Pentiment – Review

A Obsidian Entertainment, que recentemente lançou a versão 1.0 de “Grounded“, tem deixado sempre um legado com muito que falar, com experiências distintas que demonstram a sua versatilidade. Este último, feito por 14 pessoas, já chegou aos lares de mais de 13 milhões de jogadores. “The Outer Worlds”, de 2019, apresentou um novo universo que se tornou um clássico instantâneo, mas a equipa com quase 20 anos de casa será provavelmente mais conhecida por Pillars of Eternity ou “Fallout: New Vegas”. O seu futuro reserva “The Outer Worls 2” e “Avowed” – que deixa muita curiosidade. Mas hoje, é “Pentiment” que chega ao mundo para contar uma nova história.

No portfólio crescente dos Xbox Game Studios, uma das promessas feitas a todas as novas equipas que se juntam refere-se à inexistente interferência no processo criativo. A Microsoft tem bolsos muito fundos, podendo investir nos recursos que muitos estúdios sonham ter, pelo que esta perspectiva é cativante para muitos devs. A iniciativa de parte da equipa de Phil Spencer, tendo Matt Booty a dar um rumo a todos estes projectos e o seu papel na Xbox, tem-se provado eficaz em “Grounded” e continua a pavimentar o seu caminho de forma coerente e convincente com “Pentiment”.

Pentiment
© Obsidian Entertainment | Autora: Catarina Ferreira

É verdade que este novo jogo, da mente criativa de Josh Sawyer, não deverá ser chamativo para uma grande parte dos jogadores. Felizmente, no mundo dos indies, a pressão corporativa não tira essa liberdade criativa, colocando muitos deles longe da típica fórmula de blockbuster. E por este motivo, a promessa da Microsoft sempre me pareceu importante. Há histórias que precisam de ser contadas, ideias que devem ser apresentadas, e “Pentiment” pode acabar por surpreender muito mais pela positiva do que as pessoas esperam.

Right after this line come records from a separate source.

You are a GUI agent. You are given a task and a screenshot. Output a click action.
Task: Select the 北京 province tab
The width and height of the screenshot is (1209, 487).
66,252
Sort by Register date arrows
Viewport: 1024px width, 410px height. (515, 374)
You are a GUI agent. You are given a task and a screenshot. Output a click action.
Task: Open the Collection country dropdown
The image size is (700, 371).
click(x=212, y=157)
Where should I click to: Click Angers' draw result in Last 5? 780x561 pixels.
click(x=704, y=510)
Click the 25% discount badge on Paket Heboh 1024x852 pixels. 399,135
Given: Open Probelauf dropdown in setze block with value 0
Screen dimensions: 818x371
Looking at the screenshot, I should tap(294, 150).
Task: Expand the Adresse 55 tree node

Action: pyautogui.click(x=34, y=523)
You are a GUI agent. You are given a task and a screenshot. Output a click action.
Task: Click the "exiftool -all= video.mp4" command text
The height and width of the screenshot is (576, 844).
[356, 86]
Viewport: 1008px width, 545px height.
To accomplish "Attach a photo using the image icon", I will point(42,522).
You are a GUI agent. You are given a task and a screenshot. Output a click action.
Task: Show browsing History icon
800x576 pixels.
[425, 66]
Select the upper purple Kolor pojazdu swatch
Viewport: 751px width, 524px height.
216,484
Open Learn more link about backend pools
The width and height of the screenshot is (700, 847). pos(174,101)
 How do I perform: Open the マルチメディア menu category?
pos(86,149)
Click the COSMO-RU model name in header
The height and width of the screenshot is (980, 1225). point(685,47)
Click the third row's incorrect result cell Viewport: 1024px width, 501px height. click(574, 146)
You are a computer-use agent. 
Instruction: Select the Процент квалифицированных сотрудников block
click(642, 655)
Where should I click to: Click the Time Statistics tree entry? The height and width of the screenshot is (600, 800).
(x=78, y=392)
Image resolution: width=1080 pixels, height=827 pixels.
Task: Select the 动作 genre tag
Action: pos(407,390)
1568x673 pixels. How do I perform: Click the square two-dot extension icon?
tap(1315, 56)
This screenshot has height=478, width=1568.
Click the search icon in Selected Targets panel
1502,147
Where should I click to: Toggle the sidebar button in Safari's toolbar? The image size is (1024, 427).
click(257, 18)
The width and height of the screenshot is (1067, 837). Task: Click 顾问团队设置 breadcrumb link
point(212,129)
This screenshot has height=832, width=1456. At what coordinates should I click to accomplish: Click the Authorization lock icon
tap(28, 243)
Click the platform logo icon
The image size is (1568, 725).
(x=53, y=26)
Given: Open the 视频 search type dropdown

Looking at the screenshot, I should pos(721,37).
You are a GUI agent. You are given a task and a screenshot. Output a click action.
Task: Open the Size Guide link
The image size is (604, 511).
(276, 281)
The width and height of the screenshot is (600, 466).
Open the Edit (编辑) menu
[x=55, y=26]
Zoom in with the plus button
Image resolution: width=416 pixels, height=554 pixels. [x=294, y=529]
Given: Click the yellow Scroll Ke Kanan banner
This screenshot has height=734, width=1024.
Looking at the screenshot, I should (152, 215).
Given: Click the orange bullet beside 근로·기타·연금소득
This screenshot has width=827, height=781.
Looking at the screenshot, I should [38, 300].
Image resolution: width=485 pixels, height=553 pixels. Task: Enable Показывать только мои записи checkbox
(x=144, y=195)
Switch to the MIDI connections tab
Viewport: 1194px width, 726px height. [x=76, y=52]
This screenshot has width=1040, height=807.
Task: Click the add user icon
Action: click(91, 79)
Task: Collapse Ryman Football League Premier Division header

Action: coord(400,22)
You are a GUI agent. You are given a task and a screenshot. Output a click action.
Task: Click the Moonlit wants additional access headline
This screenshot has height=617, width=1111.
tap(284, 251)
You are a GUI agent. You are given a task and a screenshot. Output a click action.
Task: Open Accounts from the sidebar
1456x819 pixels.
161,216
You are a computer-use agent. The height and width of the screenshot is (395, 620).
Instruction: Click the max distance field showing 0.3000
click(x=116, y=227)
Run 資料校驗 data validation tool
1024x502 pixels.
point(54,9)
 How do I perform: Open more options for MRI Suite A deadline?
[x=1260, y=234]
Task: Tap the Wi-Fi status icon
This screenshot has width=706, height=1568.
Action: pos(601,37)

O seu estilo visual medieval, inspirado na arte do século XVI, talvez se sinta estranho e desconfortável nesta época contemporânea. Afinal, os estilos artísticos mudam imenso durante a história da humanidade, e o que era esteticamente apelativo na altura poderá não o ser hoje. Mas são os manuscritos e as xilogravuras desta época que nos levam ao ano de 1518, duma forma talvez bem mais significativa e interessante do que outros meios. A expressão artística é nada mais que uma forma de ver o mundo, portanto dificilmente haverá melhor ferramenta para viajar ao passado senão mesmo através desta perspectiva.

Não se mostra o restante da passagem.